Extremisten haben auf zwei Märkten im Irak Bomben gezündet. Bei der Detonation von zwei Sprengsätzen auf einem Markt im Zentrum der Stadt Kirkuk wurden nach Angaben der Polizei zwei Zivilisten getötet und 25 Menschen verletzt. In einem vorwiegend von Turkmenen bewohnten Viertel der Ortschaft Tus starben drei Menschen, und 43 wurden verletzt, als in der Früh zwei Autobomben in der Nähe eines lokalen Gemüsemarktes explodierten.

Wie aus Sicherheitskreisen bekanntwurde, erschossen Kämpfer einer Bürgerwehr in der Ortschaft al-Scharkat, die ebenfalls zur nördlichen Provinz Salaheddin gehört, einen mutmaßlichen Extremisten. Zu Wochenbeginn waren bei einer Serie von Anschlägen und Angriffen im Irak fast 90 Menschen ums Leben gekommen.

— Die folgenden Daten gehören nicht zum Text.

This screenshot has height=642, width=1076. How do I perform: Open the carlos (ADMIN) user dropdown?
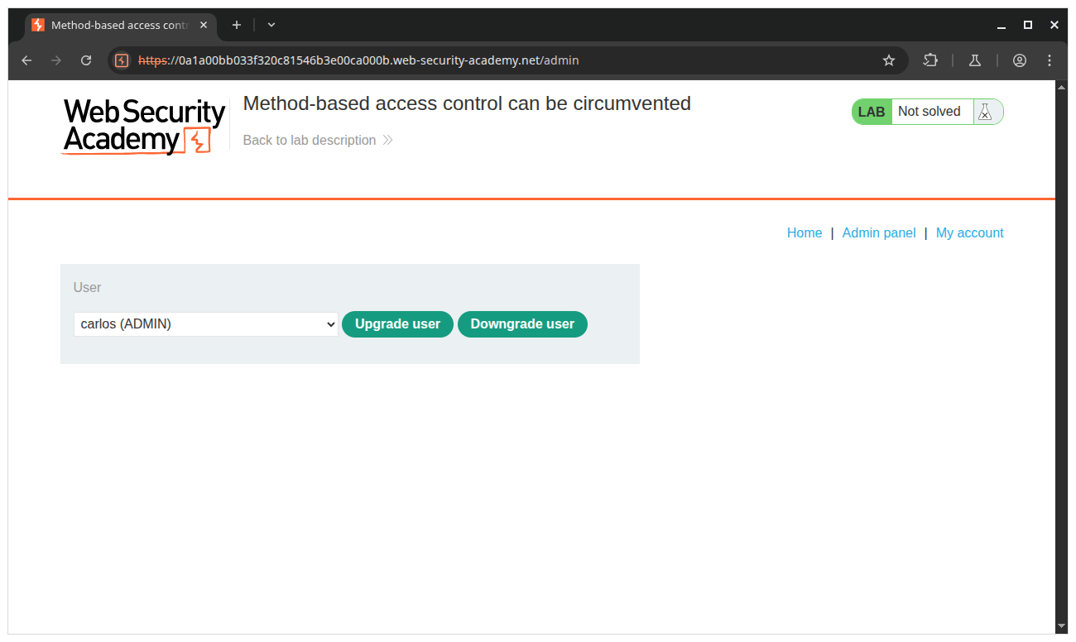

Im Irak haben Gewalt und Terror damit fast wieder das Niveau der Zeit zwischen 2006 und 2008 erreicht. Es sind vor allem radikale Sunniten, die ihre Unzufriedenheit mit der schiitischen Regierung mit Gewalt zeigen. Doch auch der Konflikt im Nachbarland Syrien heizt den Konflikt weiter an.